GIVEN EXERCISE 1: Please copy the rows below word for word, from the line with "Select the 16-18 size row label" through the last line of the rows.

EXTRACT TO READ:
Sunday, January 24, 2016

Stay.

For the past several years, along with countless others, I've chosen a word to define my year.  In the past I've had words like grace, know, and present. This year my word is STAY.  It started as a joke to a friend: "My word should be stay, as in: I'm not going to run away." It was a hard year last year.  There were many times I did want to run away.  But over time the word took on a different meaning: Stay the course.  Be steady.   Be consistent.  Plant your feet and stand strong.  We have experienced so much change over the past year and a half.  We've been on a roller coaster of emotions, and living with teenagers and a pre-teen and two youngers, there will always be ups and downs.  To be honest, sometimes I ride the emotional roller coaster right along with them.  And although I'm human, and I give myself grace for that, it's not helpful for me or them.

I am working through a study on prayer right now and this is the verse I was journaling about this week:

When I think of all this, I fall to my knees and pray to the Father, the Creator of everything in heaven and on earth.  I pray that from His glorious, unlimited resources, He will empower you with inner strength through His Spirit.  Ephesians 3:14-16 NLT

I wanted to explore that phrase: "inner strength."  What does that mean?  Inner strength is different than outer strength.  It's not physical -- it's emotional and spiritual.  It's the ability to stay calm and controlled in the middle of overwhelming, stressful, or frustrating experiences.  It's thinking through your actions and responding with intention, not reacting out of emotion.  It's that person who is steady, consistent, and wise in the middle of crazy circumstances.  We all know people who freak out when they get stressed and create unnecessary drama and tension in an already stressful situation.  To be perfectly honest, I can lean this way sometimes too.  I can only handle so much before I want to run-- bolt out the door and get away from everything.  Or maybe feel like I'm going to explode and I end up saying things I regret later.  It requires incredible inner strength to stay calm.

DATASET ROWS:
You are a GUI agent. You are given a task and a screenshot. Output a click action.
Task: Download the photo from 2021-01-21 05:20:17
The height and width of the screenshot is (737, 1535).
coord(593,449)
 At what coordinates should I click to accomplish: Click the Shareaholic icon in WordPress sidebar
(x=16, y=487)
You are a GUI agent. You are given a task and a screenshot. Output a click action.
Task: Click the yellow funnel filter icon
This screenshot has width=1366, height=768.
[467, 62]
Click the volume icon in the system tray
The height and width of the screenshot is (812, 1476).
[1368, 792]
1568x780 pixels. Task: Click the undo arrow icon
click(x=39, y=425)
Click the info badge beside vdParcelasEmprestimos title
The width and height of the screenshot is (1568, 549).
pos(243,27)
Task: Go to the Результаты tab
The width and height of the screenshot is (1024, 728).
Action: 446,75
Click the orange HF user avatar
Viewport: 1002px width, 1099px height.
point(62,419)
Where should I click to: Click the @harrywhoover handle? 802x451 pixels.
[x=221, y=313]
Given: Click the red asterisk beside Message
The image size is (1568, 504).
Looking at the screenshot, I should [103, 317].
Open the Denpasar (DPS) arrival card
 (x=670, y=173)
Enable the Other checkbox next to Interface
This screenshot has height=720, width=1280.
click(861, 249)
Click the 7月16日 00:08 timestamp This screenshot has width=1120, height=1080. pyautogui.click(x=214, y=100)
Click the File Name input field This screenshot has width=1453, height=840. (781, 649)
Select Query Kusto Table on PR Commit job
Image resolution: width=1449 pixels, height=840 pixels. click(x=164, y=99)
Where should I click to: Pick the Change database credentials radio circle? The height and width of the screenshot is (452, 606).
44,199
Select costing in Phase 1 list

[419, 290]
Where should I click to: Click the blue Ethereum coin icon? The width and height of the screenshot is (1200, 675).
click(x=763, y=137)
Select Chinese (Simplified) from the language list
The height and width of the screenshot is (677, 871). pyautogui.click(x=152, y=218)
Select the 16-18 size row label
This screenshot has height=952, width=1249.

GIVEN EXERCISE 2: Repeat the blog post above verbatim from "For the past" to "me or them.".

COMPLETE OUTPUT 1:
Select the 16-18 size row label
This screenshot has height=952, width=1249.

COMPLETE OUTPUT 2:
For the past several years, along with countless others, I've chosen a word to define my year.  In the past I've had words like grace, know, and present. This year my word is STAY.  It started as a joke to a friend: "My word should be stay, as in: I'm not going to run away." It was a hard year last year.  There were many times I did want to run away.  But over time the word took on a different meaning: Stay the course.  Be steady.   Be consistent.  Plant your feet and stand strong.  We have experienced so much change over the past year and a half.  We've been on a roller coaster of emotions, and living with teenagers and a pre-teen and two youngers, there will always be ups and downs.  To be honest, sometimes I ride the emotional roller coaster right along with them.  And although I'm human, and I give myself grace for that, it's not helpful for me or them.